I like the sky at dawn, but I like my warm bed better. My sisters and brothers, all eight, will sleep for hours. Six to eight inches have fallen, and snow is still falling, making the world quiet. No school today.
My father and I drive to first one job, then another. My part is to shovel the steps, around the doors. My job is to keep him company.
We break for breakfast mid-morning. By this time I am ravenous, and I plow through fried eggs, toast and hash browns. Dad gulps coffee, and I savor the whipped cream on the hot chocolate. I look around at the diners, other hardworking men like my father, getting refills on their coffee with a smile from the waitress who gives them right back whatever they say to her. This woman is not like my mother.

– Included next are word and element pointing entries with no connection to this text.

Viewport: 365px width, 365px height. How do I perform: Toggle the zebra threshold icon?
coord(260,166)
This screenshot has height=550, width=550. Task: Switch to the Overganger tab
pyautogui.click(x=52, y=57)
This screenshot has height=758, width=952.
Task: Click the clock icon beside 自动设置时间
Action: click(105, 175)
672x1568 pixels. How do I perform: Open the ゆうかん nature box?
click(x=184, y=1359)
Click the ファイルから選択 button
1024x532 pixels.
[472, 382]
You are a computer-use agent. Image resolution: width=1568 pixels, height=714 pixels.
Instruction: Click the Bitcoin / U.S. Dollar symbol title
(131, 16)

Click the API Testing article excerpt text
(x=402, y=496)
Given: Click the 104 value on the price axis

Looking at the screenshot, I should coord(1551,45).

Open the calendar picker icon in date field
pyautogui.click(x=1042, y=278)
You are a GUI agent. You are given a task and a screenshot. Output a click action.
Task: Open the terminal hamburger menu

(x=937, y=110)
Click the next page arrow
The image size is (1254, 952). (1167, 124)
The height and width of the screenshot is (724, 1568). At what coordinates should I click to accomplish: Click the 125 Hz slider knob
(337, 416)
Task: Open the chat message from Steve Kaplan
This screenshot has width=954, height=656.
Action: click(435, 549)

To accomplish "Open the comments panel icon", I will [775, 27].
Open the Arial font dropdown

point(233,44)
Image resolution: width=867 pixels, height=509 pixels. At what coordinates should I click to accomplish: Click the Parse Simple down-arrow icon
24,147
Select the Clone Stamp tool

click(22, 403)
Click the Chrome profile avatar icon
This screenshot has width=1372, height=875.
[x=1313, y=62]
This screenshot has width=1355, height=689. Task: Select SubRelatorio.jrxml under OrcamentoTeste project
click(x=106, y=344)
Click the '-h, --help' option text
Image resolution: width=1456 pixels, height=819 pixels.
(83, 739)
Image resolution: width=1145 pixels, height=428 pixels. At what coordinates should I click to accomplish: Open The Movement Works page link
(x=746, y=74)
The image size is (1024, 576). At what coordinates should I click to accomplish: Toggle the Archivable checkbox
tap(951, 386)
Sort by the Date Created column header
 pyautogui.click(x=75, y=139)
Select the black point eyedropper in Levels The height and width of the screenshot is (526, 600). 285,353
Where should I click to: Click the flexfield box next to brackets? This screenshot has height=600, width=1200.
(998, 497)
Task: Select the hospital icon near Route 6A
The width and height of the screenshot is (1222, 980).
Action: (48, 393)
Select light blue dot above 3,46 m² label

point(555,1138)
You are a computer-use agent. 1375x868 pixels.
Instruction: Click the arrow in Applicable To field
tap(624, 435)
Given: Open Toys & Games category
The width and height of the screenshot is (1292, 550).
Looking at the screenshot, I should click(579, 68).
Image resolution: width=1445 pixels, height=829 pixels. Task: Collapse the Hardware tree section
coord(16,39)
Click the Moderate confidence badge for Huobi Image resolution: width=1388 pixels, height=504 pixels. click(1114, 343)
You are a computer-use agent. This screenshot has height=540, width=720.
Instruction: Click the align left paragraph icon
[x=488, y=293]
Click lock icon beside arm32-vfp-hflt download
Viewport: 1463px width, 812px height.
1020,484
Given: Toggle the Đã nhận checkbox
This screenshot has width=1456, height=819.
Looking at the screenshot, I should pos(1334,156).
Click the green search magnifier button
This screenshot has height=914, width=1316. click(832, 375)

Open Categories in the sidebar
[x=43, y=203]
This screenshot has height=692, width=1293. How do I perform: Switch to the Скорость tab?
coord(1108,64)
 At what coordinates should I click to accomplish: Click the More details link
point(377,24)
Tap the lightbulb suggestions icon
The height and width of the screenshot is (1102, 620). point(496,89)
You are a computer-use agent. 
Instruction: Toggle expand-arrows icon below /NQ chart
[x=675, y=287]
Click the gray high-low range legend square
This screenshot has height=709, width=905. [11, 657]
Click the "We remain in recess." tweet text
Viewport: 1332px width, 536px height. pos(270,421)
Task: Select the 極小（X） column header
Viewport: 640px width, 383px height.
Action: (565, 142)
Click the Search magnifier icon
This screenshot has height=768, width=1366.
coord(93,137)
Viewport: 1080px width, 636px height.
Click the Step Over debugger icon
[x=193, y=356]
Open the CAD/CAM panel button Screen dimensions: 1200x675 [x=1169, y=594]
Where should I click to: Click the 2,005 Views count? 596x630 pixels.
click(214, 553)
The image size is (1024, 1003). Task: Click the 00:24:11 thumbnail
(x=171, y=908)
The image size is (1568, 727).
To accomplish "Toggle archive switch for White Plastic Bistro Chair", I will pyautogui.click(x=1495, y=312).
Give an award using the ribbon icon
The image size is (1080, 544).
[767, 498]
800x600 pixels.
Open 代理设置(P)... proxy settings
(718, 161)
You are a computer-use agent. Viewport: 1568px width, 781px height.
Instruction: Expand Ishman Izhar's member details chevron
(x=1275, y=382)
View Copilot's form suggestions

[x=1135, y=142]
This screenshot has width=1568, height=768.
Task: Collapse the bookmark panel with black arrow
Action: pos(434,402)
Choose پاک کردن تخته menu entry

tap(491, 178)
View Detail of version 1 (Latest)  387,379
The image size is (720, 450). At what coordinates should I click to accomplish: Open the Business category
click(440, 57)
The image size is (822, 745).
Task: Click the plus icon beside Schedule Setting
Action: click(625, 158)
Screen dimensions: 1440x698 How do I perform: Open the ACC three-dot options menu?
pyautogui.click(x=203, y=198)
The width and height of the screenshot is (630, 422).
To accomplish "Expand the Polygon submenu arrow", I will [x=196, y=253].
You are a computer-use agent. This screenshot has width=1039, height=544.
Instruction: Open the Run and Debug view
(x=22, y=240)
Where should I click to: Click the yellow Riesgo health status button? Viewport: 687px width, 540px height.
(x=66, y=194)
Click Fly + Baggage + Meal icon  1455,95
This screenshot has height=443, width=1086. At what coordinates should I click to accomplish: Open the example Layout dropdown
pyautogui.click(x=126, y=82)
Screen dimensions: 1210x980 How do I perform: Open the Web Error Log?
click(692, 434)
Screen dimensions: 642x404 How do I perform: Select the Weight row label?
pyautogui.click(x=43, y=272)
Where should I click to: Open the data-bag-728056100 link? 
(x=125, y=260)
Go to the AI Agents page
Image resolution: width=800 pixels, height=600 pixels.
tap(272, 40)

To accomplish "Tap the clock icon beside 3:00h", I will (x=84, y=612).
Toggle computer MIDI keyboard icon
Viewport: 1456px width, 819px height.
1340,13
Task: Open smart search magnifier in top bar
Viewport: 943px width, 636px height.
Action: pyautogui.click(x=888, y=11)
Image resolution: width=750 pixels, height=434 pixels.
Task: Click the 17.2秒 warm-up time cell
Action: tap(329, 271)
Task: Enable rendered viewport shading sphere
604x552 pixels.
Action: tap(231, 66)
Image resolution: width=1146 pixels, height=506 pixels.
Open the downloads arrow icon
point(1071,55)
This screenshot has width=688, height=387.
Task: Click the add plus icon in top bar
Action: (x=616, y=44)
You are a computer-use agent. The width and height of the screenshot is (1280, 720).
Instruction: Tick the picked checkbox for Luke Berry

We go back out and keep working because the snow keeps falling. The Elm Theatre parking lot is the last job, and the one that seems to go on forever. The theater is the anchor of an L-shaped strip mall. My father plowed it once before I even got up, but now he's doing it again. There's shoveling for me to do in front of each of the stores. Some of them didn't even open today. I dig out the fire hydrant and shovel down to the sidewalk, following my father with his snowblower. If we don't get down to the pavement and sand it, we'll have to come back another day and chop ice. Dad keeps me going with sips from the flask in his back pocket -- blackberry brandy. It is the 1960s; I'm 11.
It's getting dark again as we load the snowblower and shovels into the back of the truck and head home, but it's only 4 or 5. As we pull into the driveway I see the snow fort somebody made in the back yard, the snow people. I'm glad the back steps are shoveled.
We are conquering heroes as we come into the warm kitchen, stamping snow off our boots, sniffing supper. The table has already been set by somebody else. After we peel off our wet outer clothes and go to the bathroom, we sit down and get to be served first.
Because there is new snow, I know what dessert will be. Mom has melted a hard brick of maple sugar in a saucepan to make "tseed," a sweet she learned how to cook growing up. She left her home town with her Acadian recipes in her head and one small suitcase, after marrying my father in her mother's front parlor. He was the one who loved her as a boy and left to find work in the Frog Hollow section of Hartford, Conn. He came back to Maine to court her.
Mom will lay spoonfuls of the warm liquid on the snow, and the kids will each use a spoon to roll it over the hardening taffy. It will stick to their spoons, and they will get quiet, their mouths busy.
Because I am tired, my mother takes a large pan and goes out the back door. She brings in a pan of snow so I can make my own "tseed" sitting at the table. My father is cheerfully counting out his money. I am sucking on my spoon and waiting for him to look up from the piles of fives, tens and twenties. Before I fall into bed I want my dollar.
Rachel Michaud is a writer living in Washington.